Kevin Hillstrom: MineThatData

Exploring How Customers Interact With Advertising, Products, Brands, and Channels, using Multichannel Forensics.

July 15, 2007

Multichannel Retailing Week: The Chief Marketing Officer

With each passing day, I become more convinced that the role of Chief Marketing Officer is the hardest job in Multichannel Retailing.

The issues facing the CMO are very similar, regardless whether you're looking at a Catalog/Online retailer, a Retail/Online organization, or a Catalog/Retail/Online business.

Retail and Direct Marketing trade journals hound CMOs to "integrate" their marketing efforts, providing a common look, feel and theme across all activities. Catalogs should look like the website, the website should be reflective of the stores, catalogs should drive traffic to stores, stores should acquire traffic that will ultimately buy online, and merchandise offerings should be common across channels.

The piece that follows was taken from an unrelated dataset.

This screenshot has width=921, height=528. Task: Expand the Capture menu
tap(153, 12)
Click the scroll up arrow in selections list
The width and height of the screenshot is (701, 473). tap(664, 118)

However, actual cross-channel marketing results measurement indicates that consistency and integration, while most likely beneficial to the customer, is not beneficial to the profit and loss statement. What performs best in e-mail campaigns (look, feel, style, merchandise assortment) is often different than the style and merchandise offering that works best in catalog. Online marketing requires a different merchandising strategy. The affiliate programs that work best may not be "brand appropriate". Traditional marketing activities frequently drive traffic to stores, not to websites or telephone channels --- with a different messaging, promotional rhythm and creative style required to drive the store traffic.

CMOs are heading toward a series of compromises that protect the p&l statement, while helping fulfill consultant/vendor/customer vision of a good multichannel customer experience.
CMOs do use available resources to align promotions, retail floorset and website homepage merchandising changes. It appears unlikely that multichannel retailers will ever achieve the nirvana recommended by consultants/vendors. And that is probably fine.

Investment allocation has become a huge challenge for the multichannel retail Chief Marketing Officer.

There are many marketing activities that the CMO manages. Each activity has varying levels of measurement accuracy, and varying lengths of time to evaluate profitability. Today, the CMO does not have the right information necessary to make or defend investment decisions. CFOs know this, frequently challenging CMOs to do better.
  • Catalogs are probably the best measured activity. Specific profit and loss can be tracked across any timeframe, in the telephone channel, the online channel, or retail channel. Because it is so thoroughly measured, catalog marketing ends up benefiting from over-investment.
  • E-mail campaign performance is often under-reported. E-mail campaigns can drive sales far beyond the 1-2 days the campaign is active. E-mail campaigns frequently drive as much business to a retail channel as they do to the online channel. Most CMOs do not have the analytical resources necessary to understand either phenomenon. As a result, e-mail investment is compromised.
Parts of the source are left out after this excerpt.